## TO DO
Every line in the data below that includes "checkmark" belongs in the answer, copied as it stands.

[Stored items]
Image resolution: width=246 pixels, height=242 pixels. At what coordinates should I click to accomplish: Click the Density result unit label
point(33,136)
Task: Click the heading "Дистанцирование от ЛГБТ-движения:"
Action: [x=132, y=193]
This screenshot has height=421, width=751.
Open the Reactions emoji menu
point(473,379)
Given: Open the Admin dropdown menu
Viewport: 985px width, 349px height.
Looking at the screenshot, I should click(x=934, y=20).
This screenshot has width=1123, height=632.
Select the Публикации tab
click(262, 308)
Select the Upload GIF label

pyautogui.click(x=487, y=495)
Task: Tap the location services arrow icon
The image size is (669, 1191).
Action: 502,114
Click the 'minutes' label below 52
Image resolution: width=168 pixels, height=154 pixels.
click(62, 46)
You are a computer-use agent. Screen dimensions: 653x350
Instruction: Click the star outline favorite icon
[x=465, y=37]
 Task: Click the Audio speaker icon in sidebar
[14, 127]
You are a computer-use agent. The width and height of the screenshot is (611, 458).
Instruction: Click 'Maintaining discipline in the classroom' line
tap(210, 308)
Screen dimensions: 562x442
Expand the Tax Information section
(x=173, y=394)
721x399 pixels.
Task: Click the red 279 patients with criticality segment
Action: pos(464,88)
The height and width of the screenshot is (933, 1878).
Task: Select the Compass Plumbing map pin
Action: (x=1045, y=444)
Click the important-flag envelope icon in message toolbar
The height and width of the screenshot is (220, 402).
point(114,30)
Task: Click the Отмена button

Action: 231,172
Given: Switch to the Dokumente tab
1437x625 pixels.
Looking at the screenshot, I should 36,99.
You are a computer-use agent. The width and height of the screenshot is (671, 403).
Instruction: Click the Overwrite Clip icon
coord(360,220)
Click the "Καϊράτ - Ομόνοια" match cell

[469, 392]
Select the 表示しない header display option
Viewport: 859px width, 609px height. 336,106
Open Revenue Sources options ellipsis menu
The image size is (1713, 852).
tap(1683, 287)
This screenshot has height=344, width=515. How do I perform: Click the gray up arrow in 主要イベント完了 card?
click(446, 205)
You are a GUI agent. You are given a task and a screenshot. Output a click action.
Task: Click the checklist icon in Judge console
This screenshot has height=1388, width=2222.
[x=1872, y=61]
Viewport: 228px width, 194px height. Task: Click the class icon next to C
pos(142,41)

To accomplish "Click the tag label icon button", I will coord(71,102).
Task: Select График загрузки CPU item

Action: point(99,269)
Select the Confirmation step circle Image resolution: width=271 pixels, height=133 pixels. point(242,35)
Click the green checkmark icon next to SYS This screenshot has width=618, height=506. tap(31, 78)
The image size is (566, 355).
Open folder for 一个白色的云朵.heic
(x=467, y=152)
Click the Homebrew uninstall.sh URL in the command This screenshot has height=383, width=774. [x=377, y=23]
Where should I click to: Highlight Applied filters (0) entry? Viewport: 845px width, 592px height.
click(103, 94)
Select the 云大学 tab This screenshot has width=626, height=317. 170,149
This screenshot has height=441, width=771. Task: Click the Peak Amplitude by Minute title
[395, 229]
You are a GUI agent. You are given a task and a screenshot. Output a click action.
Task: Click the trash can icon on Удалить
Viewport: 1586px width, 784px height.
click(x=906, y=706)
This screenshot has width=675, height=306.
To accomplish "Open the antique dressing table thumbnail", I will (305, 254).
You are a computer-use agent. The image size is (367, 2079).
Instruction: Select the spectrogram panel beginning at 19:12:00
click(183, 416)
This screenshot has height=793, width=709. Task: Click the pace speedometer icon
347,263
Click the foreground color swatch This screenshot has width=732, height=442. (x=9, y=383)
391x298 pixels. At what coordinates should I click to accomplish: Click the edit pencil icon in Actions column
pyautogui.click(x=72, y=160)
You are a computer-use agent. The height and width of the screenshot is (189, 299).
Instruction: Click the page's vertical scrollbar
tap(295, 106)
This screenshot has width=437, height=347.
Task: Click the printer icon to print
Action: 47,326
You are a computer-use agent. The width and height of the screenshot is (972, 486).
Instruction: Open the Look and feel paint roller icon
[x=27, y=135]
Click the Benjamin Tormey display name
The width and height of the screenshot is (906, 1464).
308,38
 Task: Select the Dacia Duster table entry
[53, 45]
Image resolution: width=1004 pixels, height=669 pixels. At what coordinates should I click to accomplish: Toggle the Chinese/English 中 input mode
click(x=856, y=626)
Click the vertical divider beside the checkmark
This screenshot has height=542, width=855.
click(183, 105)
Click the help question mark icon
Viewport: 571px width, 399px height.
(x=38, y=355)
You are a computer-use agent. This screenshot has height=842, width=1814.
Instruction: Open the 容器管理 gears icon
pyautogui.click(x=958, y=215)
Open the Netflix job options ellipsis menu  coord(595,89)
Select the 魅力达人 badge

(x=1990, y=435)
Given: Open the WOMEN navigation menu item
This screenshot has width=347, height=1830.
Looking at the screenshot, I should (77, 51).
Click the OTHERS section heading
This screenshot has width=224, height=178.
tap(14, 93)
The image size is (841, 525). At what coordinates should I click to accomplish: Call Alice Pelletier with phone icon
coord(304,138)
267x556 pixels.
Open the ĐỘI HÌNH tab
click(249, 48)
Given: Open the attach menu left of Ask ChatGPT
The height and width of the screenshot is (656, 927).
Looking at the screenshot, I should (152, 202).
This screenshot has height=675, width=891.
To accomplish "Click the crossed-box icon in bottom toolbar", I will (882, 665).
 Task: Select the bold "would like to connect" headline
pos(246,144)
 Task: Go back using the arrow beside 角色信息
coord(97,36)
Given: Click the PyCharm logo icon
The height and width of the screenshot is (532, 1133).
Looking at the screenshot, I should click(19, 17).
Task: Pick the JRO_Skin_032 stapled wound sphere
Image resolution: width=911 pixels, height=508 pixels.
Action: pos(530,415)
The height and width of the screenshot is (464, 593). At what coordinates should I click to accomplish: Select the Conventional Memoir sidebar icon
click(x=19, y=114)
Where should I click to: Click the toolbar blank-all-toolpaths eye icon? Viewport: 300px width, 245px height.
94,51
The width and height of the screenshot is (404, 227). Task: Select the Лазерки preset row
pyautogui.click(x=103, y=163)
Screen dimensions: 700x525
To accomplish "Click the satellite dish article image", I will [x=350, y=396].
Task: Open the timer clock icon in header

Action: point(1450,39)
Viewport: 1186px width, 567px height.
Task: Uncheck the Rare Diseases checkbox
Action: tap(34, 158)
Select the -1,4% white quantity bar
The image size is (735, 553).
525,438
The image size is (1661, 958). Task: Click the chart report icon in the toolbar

## PROBLEM SOLUTION
Click the green checkmark icon next to SYS This screenshot has width=618, height=506. tap(31, 78)
Click the vertical divider beside the checkmark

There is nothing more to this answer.